BEGIN TEXT UNDER STUDY

Vuk Mirčetić (Вук Мирчетић; born 5 January 1989) is a politician in Serbia. He has served in the National Assembly of Serbia since 2020 as a member of the Serbian Progressive Party.

==Early life and private career==
Mirčetić was born in Belgrade, in what was then the Socialist Republic of Serbia in the Socialist Federal Republic of Yugoslavia. He has a master's degree in economics from the Faculty of Applied Management, Economics and Finance, a private academic institution founded in 2000. He continues to work as a teaching assistant at this institution. He is also chief executive officer and a lecturer at Belgrade's Institute for Law and Finance and is involved in other academic and leadership pursuits, including leading the non-governmental organization Development Center-a.

==Politician==
Mirčetić was an assistant to the mayor of the Belgrade municipality of Voždovac from 2014 until his election to the national assembly in 2020. His online biography indicates that he is a member of the Progressive Party's main board and a commissioner on its municipal board in Voždovac.

===Parliamentarian===
Mirčetić was given the 169th position on the Progressive Party's Aleksandar Vučić — For Our Children electoral list in the 2020 parliamentary election and was elected when the list won a landslide majority with 188 out of 250 mandates. He is now a member of the assembly's culture and information committee and the committee on constitutional and legislative issues, a deputy member of the European integration committee, the leader of Serbia's parliamentary friendship group with Angola, and a member of the parliamentary friendship groups with Algeria, Armenia, Australia, Bahrain, Canada, China, Cuba, Denmark, Egypt, Finland, Germany, Iceland, India, Indonesia, Iran, Israel, Japan, Kuwait, Lebanon, Luxembourg, Malaysia, Malta, Mexico, Nepal, Norway, Qatar, Romania, Russia, Slovenia, South Korea, Spain, the countries of Sub-Saharan Africa, Switzerland, Turkey, the United Arab Emirates, and the United States of America.

END TEXT UNDER STUDY
BEGIN GIVEN INFORMATION

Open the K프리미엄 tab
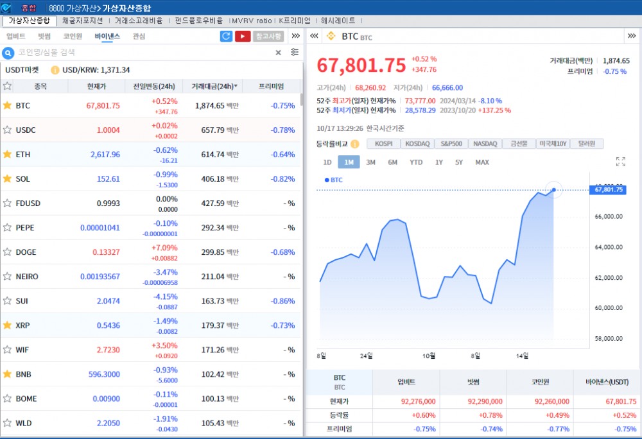Screen dimensions: 642x439 click(294, 21)
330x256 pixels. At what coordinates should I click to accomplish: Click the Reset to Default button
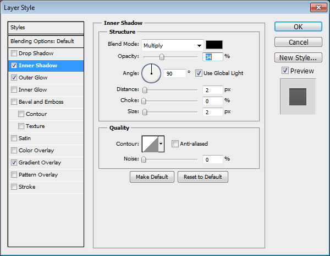[x=202, y=177]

END GIVEN INFORMATION

_REQUIRED ACTION A_.
Answer these questions about the text on Vuk Mirčetić, one per line:
(i) On what date was Mirčetić born?
(ii) In which Belgrade municipality did he serve as an assistant to the mayor?
(iii) What position did he hold on the electoral list in the 2020 parliamentary election?
_REQUIRED ACTION B_. Update the text on Vuk Mirčetić by writing out the stretch from "Vuk Mirčetić (Вук" through "organization Development Center-a." again, with "teaching assistant" replaced by "research assistant".

_FINAL ANSWER A_.
(i) 5 January 1989
(ii) Voždovac
(iii) The 169th position

_FINAL ANSWER B_.
Vuk Mirčetić (Вук Мирчетић; born 5 January 1989) is a politician in Serbia. He has served in the National Assembly of Serbia since 2020 as a member of the Serbian Progressive Party.

==Early life and private career==
Mirčetić was born in Belgrade, in what was then the Socialist Republic of Serbia in the Socialist Federal Republic of Yugoslavia. He has a master's degree in economics from the Faculty of Applied Management, Economics and Finance, a private academic institution founded in 2000. He continues to work as a research assistant at this institution. He is also chief executive officer and a lecturer at Belgrade's Institute for Law and Finance and is involved in other academic and leadership pursuits, including leading the non-governmental organization Development Center-a.